• **What the task requires**: Set every entry down again precisely.

[Start of Attachment]

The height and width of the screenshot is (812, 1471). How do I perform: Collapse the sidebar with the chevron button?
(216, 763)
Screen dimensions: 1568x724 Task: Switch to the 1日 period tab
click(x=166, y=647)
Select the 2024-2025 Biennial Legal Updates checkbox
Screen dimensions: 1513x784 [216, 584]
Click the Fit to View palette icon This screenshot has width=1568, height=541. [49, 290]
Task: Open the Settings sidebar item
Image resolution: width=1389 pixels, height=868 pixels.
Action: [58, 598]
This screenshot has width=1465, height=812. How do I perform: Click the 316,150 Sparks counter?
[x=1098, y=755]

[End of Attachment]

• **The answer**:
The height and width of the screenshot is (812, 1471). How do I perform: Collapse the sidebar with the chevron button?
(216, 763)
Screen dimensions: 1568x724 Task: Switch to the 1日 period tab
click(x=166, y=647)
Select the 2024-2025 Biennial Legal Updates checkbox
Screen dimensions: 1513x784 [216, 584]
Click the Fit to View palette icon This screenshot has width=1568, height=541. [49, 290]
Task: Open the Settings sidebar item
Image resolution: width=1389 pixels, height=868 pixels.
Action: [58, 598]
This screenshot has width=1465, height=812. How do I perform: Click the 316,150 Sparks counter?
[x=1098, y=755]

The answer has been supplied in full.